Но едва успели они подойти к ближайшей деревне, где была станция, как их обоих обступили, потому что тут уже стерегли, не покажется ли какой-нибудь подозрительный человек. Туда-сюда, стали их ощупывать, осматривать, нашли у одного в кармане шелковый платочек и принялись развязывать котомки. Тут деваться было уже некуда: бедняки мои пали в ноги и стали божиться и заклинаться, что они не воры, а находчики. Их связали и отправили вместе с найденным по их же указанию чемоданом в суд.
Осип пришел домой, поздоровался с хозяйкой и ребятишками, рассказывал немного, был как-то молчалив и угрюм и поминал несколько раз беду свою, что не знает, как и с чем завтра показаться в контору. Ему на другой день будто нездоровилось, и он просидел дома. К вечеру в этот же день пришла на село весть, что Серега с товарищем попались вот по какому делу; что, видно-де, лукавый попутал и хоть жаль ребят, а пропадать им не миновать: добра в чемодане было на большие деньги. Чего доброго – сошлют.
Осип как будто этого и ждал: как только у него в соседстве раздался вой Серегиной хозяйки, которая вышла нарочно для этого на улицу, заламывала руки и причитывала, то Осип встал, попросил прощенья у жены своей, которая не могла понять, что это значит, благословил ребятишек и пошел в контору.

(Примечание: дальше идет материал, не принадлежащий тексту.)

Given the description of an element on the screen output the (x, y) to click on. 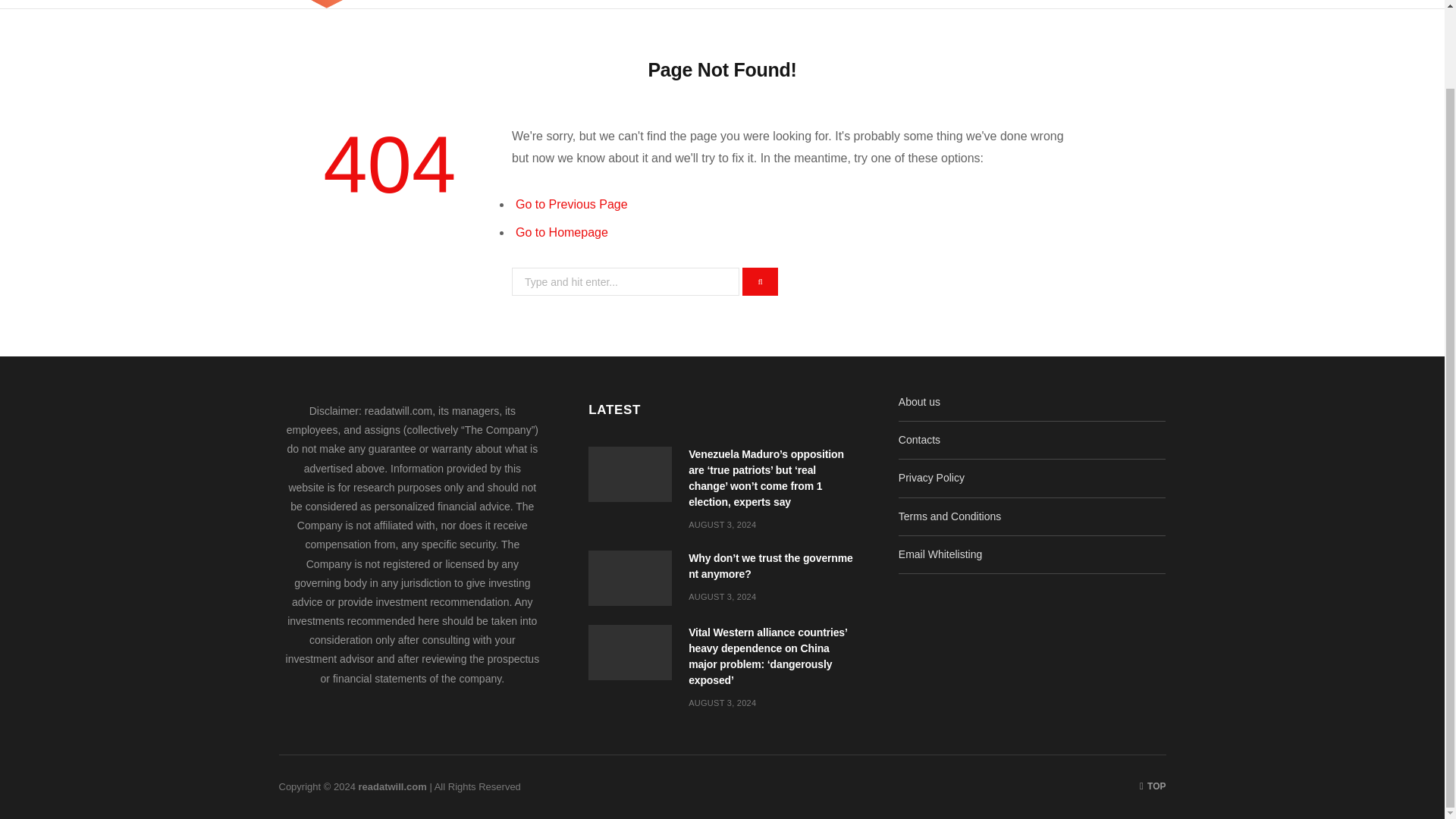
AUGUST 3, 2024 (721, 524)
Search for: (625, 281)
Read At Will (455, 4)
TOP (1153, 786)
Contacts (919, 439)
Privacy Policy (930, 477)
AUGUST 3, 2024 (721, 702)
AUGUST 3, 2024 (721, 596)
Search (1161, 4)
Email Whitelisting (939, 553)
Go to Homepage (561, 232)
About us (919, 401)
Terms and Conditions (949, 516)
Go to Previous Page (571, 204)
WORLD (852, 4)
Given the description of an element on the screen output the (x, y) to click on. 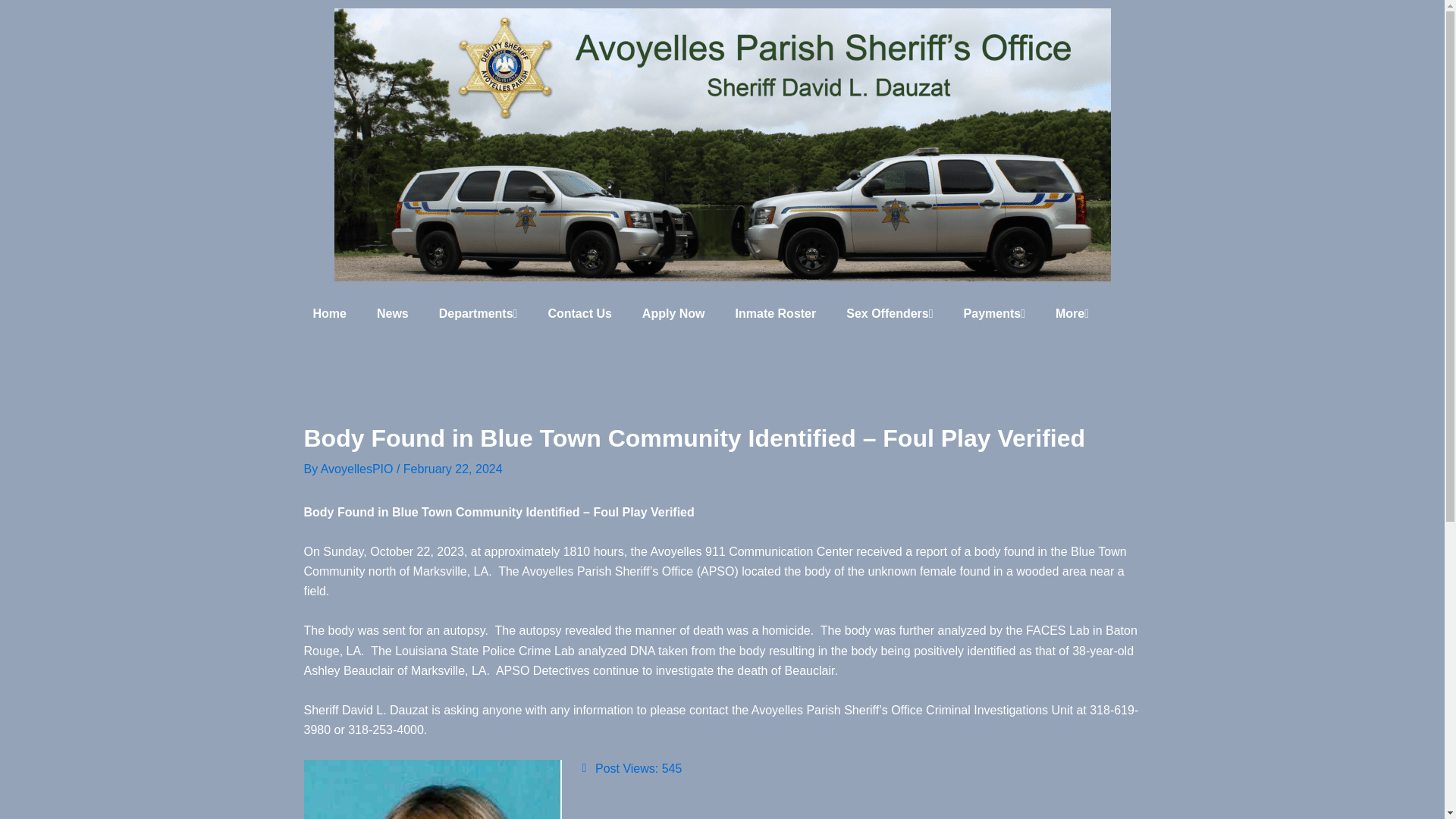
Departments (477, 313)
Contact Us (579, 313)
Home (329, 313)
View all posts by AvoyellesPIO (358, 468)
Inmate Roster (775, 313)
Payments (995, 313)
Ashley Beauclair (431, 789)
News (392, 313)
More (1072, 313)
Apply Now (673, 313)
Given the description of an element on the screen output the (x, y) to click on. 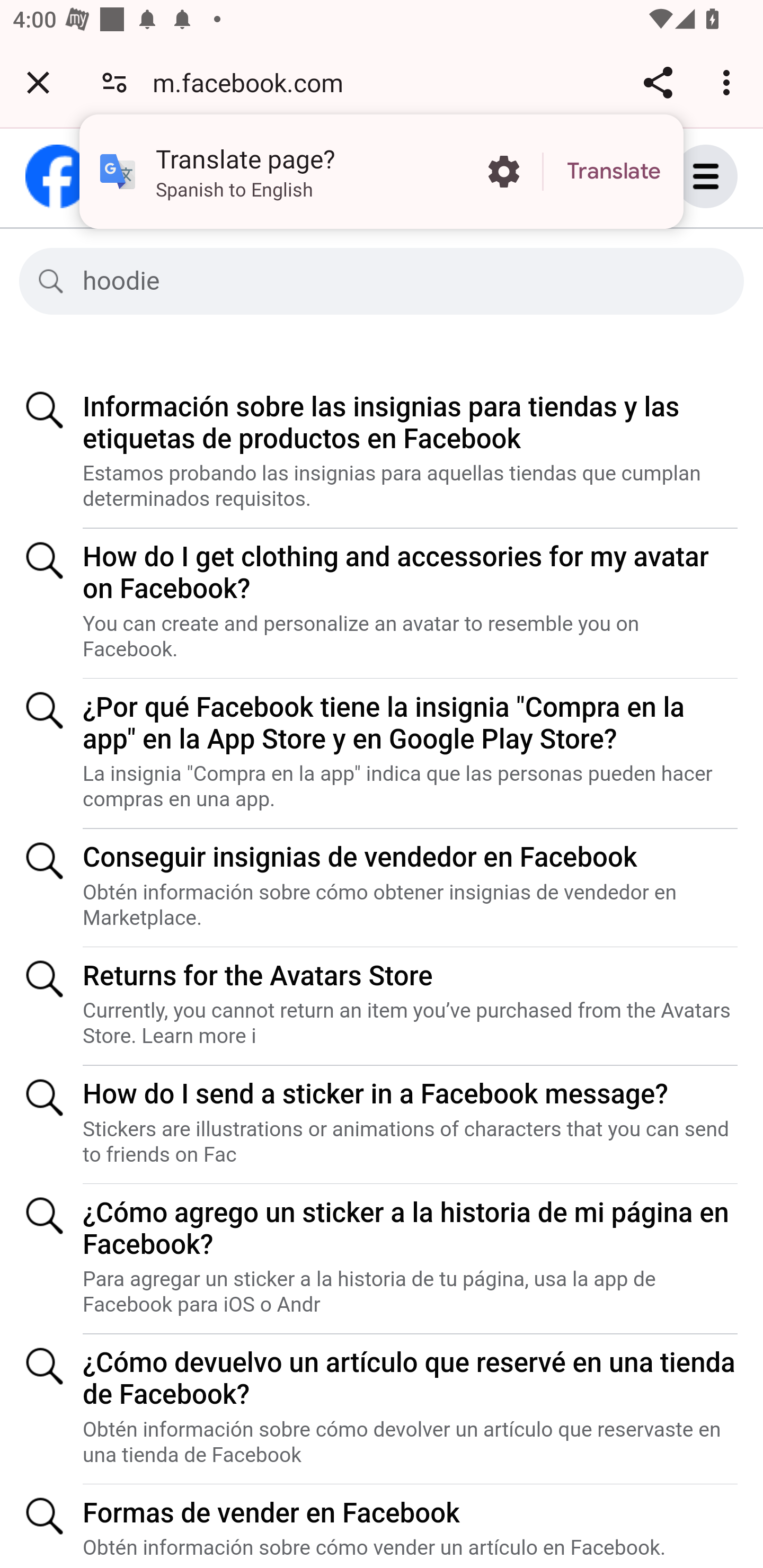
Close tab (38, 82)
Share (657, 82)
Customize and control Google Chrome (729, 82)
Connection is secure (114, 81)
m.facebook.com (254, 81)
Translate (613, 171)
More options in the Translate page? (503, 171)
Menú del servicio de ayuda (724, 176)
hoodie (397, 281)
Given the description of an element on the screen output the (x, y) to click on. 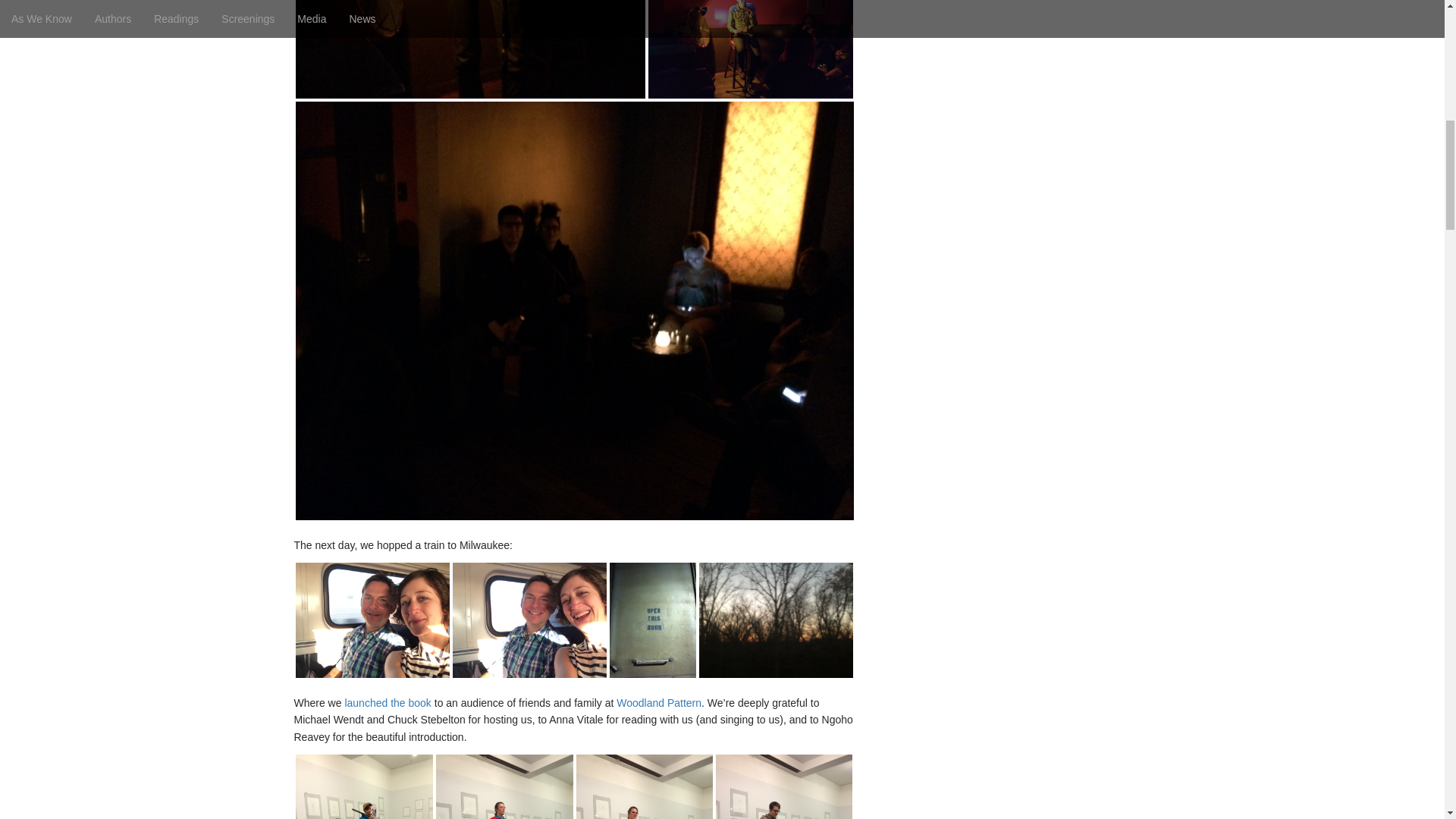
Joel Craig (749, 49)
Training (372, 620)
Woodland Pattern (658, 702)
Joel Craig (470, 49)
Still training (528, 620)
launched the book (386, 702)
Landscape (775, 620)
Woodland Pattern (363, 786)
Given the description of an element on the screen output the (x, y) to click on. 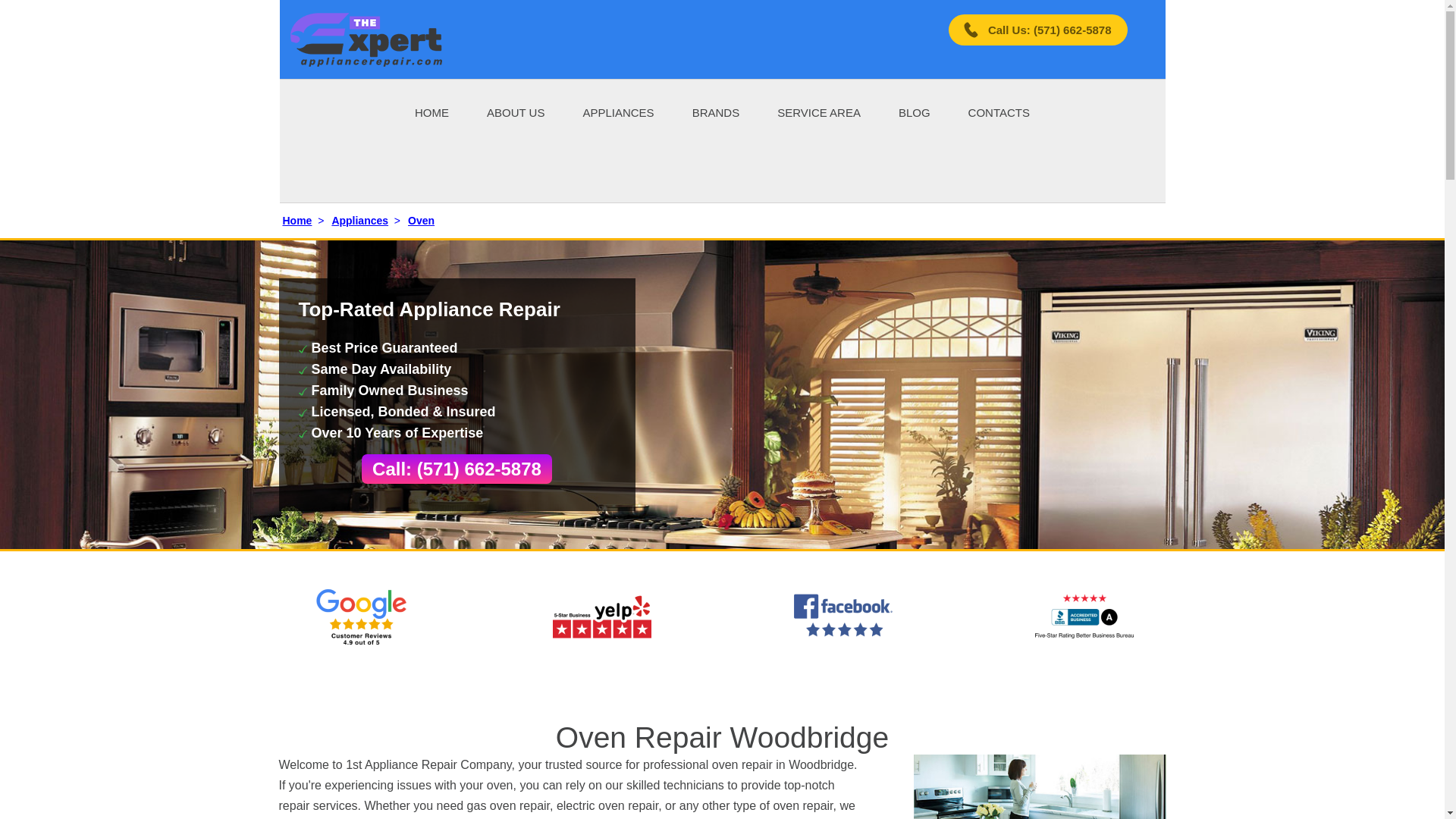
ABOUT US (515, 111)
APPLIANCES (617, 111)
HOME (431, 111)
BRANDS (715, 111)
Given the description of an element on the screen output the (x, y) to click on. 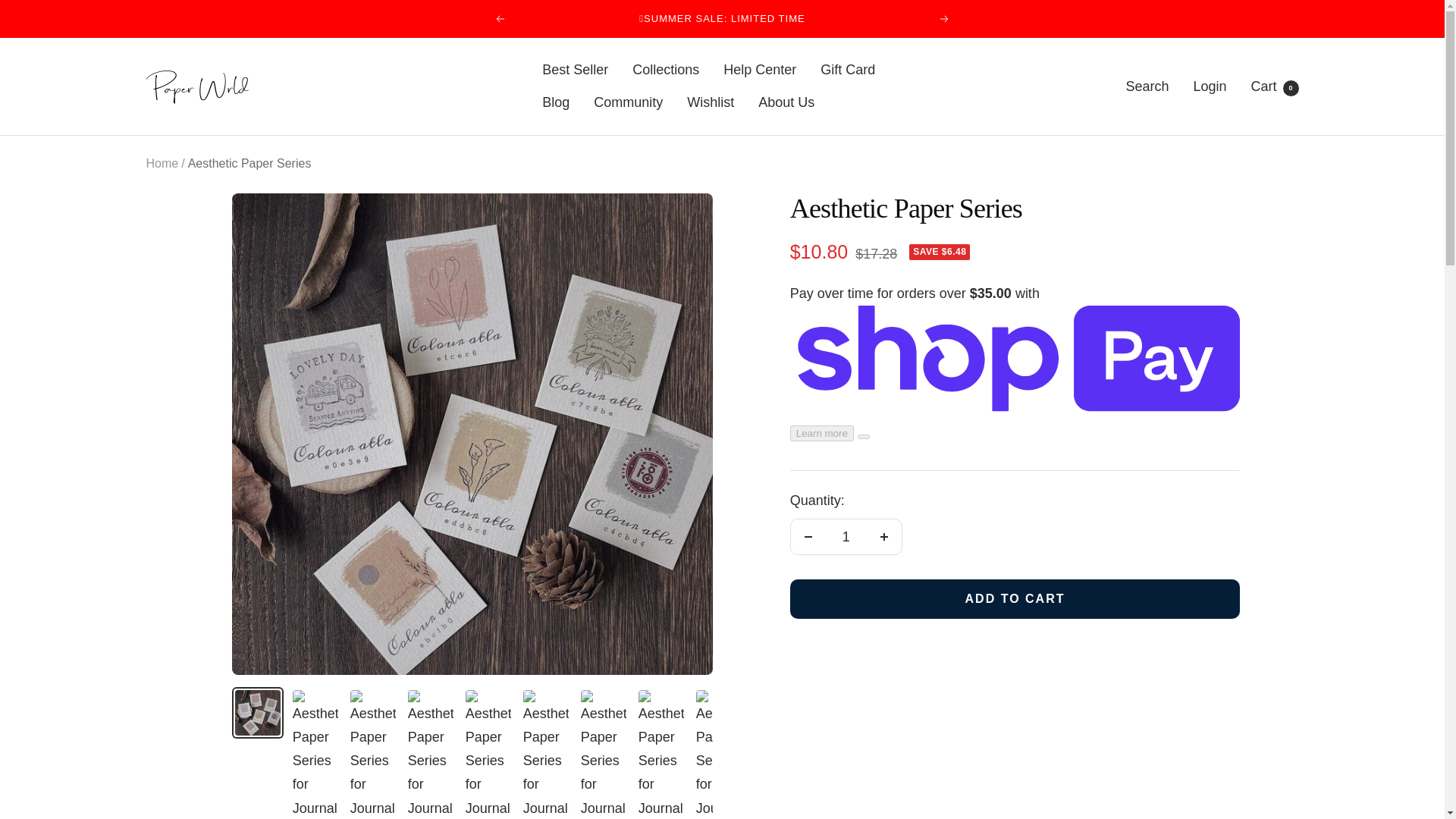
Gift Card (1274, 86)
Search (848, 69)
Collections (1147, 86)
Decrease quantity (664, 69)
Increase quantity (807, 536)
Next (883, 536)
About Us (944, 18)
Blog (785, 102)
PaperWrld (555, 102)
Given the description of an element on the screen output the (x, y) to click on. 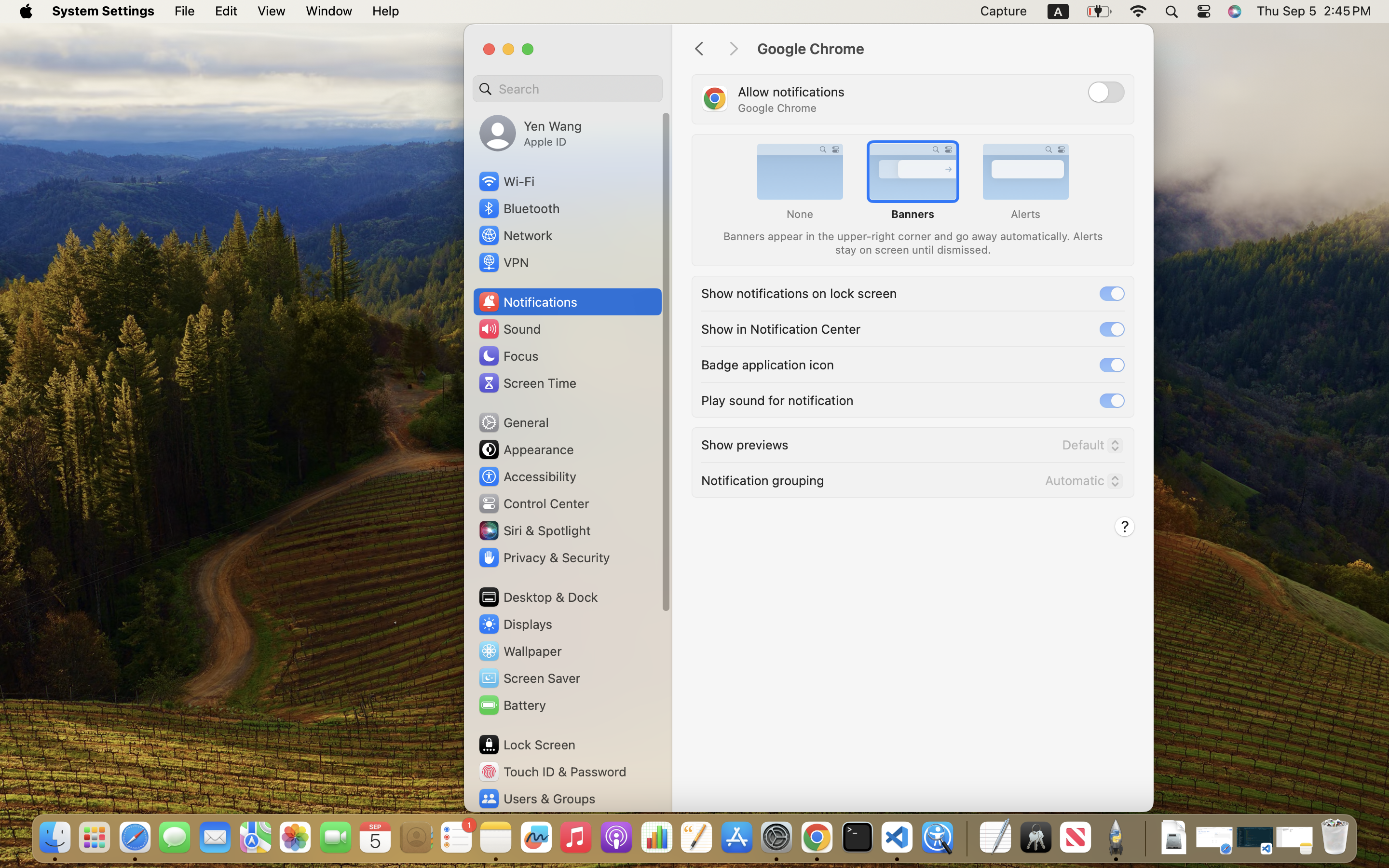
Automatic Element type: AXPopUpButton (1079, 482)
Badge application icon Element type: AXStaticText (767, 363)
Wallpaper Element type: AXStaticText (519, 650)
Displays Element type: AXStaticText (514, 623)
Control Center Element type: AXStaticText (533, 503)
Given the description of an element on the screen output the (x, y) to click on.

– Здравствуйте, батюшка, Иван Тимофеич, – сказал он. – Много благодарен милости барской и вашей, что не разорили вы меня, а ждали оброк с меня третий год. Что бог дал, я принес, вот все до копейки, не оставил дома ни гроша. Только вот что, Иван Тимофеич, вы извольте поскорее отправить меня в суд. Хоть Серега со Степаном обидели меня больно, побили задаром, да уж за это бог их простит, а напраслины им терпеть нельзя: чемодан-то я срезал сдуру у проезжих, вот и топор мой, им и веревки обрезал, да опосля бросил, не взял ничего; а они ни в чем не виноваты, они пришли на готовое. Так уж простите, батюшка Иван Тимофеич, вы меня грешного, – продолжал Осип, повалясь в ноги, – что и вас, то есть и барина, я этим изобидел; а меня прикажите вести в суд: видно, судьба моя такая.